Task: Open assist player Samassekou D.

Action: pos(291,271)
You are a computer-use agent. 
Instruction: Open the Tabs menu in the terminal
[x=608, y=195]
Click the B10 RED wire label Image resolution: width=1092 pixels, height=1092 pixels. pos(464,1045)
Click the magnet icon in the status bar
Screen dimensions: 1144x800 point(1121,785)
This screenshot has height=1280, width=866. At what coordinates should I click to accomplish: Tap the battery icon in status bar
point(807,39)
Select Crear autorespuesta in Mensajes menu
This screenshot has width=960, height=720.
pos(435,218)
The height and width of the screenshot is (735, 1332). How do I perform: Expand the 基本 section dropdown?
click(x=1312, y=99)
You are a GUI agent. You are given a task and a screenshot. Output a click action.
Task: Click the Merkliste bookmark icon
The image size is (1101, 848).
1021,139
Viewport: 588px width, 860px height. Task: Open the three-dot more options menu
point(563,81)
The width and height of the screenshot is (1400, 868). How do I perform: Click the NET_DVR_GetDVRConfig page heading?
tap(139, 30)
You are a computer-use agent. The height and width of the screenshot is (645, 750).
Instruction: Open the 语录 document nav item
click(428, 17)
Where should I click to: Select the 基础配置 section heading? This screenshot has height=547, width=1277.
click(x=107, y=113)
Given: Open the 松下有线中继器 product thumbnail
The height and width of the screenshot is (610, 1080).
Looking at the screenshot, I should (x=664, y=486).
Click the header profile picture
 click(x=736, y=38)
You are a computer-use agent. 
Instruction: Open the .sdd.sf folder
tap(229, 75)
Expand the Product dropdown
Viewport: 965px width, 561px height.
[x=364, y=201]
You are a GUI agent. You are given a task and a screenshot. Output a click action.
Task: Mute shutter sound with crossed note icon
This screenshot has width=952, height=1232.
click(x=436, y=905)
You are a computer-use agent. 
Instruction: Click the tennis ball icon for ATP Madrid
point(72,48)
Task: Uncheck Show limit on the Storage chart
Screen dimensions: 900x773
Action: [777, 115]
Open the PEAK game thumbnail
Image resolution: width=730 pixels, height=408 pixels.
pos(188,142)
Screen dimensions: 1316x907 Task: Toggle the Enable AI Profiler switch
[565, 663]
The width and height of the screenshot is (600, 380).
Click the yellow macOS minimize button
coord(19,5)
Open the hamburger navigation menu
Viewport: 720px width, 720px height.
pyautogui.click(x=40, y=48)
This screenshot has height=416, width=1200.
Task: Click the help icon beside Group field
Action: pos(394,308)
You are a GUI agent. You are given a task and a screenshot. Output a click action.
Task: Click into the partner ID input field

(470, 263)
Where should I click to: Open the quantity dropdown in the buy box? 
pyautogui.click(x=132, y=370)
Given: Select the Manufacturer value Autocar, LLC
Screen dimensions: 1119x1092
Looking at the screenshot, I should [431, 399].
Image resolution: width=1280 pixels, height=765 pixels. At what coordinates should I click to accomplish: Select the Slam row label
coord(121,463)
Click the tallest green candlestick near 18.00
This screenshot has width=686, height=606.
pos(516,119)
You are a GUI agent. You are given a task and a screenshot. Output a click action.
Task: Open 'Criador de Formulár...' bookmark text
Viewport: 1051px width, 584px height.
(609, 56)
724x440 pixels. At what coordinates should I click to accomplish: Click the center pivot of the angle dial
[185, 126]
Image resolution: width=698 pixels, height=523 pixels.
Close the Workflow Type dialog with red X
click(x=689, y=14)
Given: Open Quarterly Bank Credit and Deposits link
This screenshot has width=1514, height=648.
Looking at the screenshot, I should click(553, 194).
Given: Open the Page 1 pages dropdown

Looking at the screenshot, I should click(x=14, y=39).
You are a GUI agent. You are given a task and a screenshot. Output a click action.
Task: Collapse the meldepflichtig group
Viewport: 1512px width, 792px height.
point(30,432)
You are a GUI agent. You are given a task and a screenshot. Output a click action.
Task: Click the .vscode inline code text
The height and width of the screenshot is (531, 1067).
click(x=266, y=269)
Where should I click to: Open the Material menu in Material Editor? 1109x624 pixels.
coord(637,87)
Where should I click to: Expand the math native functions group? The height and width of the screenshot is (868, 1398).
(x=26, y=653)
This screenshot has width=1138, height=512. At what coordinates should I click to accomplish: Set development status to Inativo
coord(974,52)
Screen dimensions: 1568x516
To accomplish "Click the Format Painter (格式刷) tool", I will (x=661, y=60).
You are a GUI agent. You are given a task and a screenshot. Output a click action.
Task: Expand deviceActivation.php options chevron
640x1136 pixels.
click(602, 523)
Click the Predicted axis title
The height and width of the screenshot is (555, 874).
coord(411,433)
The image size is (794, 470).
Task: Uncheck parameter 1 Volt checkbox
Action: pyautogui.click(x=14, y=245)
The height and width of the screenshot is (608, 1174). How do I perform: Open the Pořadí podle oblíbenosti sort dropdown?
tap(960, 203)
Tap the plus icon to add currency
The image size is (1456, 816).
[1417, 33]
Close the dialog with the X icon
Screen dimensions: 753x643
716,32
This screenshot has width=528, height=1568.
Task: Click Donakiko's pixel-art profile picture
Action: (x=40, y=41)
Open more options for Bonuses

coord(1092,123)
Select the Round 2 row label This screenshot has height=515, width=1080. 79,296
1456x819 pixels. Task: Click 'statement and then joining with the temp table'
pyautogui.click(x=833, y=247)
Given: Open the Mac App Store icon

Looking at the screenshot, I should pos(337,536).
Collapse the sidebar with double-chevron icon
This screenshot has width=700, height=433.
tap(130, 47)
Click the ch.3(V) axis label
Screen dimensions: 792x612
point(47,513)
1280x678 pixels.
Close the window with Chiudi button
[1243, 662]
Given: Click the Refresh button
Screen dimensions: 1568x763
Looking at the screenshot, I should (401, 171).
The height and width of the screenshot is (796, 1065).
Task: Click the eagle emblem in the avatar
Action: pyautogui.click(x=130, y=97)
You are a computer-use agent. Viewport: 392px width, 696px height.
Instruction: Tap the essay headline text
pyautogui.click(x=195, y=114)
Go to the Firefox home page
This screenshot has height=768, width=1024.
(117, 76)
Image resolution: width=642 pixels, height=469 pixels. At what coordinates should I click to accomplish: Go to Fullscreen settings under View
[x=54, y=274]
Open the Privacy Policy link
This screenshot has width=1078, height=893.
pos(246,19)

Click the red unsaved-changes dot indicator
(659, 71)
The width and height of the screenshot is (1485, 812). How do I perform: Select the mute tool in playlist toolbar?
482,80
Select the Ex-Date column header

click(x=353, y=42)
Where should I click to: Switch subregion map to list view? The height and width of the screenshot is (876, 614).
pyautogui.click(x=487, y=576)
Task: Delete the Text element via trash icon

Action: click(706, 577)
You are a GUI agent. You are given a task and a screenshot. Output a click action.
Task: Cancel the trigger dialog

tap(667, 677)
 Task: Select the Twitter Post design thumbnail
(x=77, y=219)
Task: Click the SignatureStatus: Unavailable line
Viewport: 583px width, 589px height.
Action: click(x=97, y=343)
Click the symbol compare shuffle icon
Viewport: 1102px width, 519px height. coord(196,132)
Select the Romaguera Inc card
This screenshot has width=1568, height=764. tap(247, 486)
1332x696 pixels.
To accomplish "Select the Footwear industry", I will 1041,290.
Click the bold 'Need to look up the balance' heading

*What you need to do:* All lines above that hold the string "axis" should be copied.

*Output for this exercise:*
Click the Predicted axis title
Click the ch.3(V) axis label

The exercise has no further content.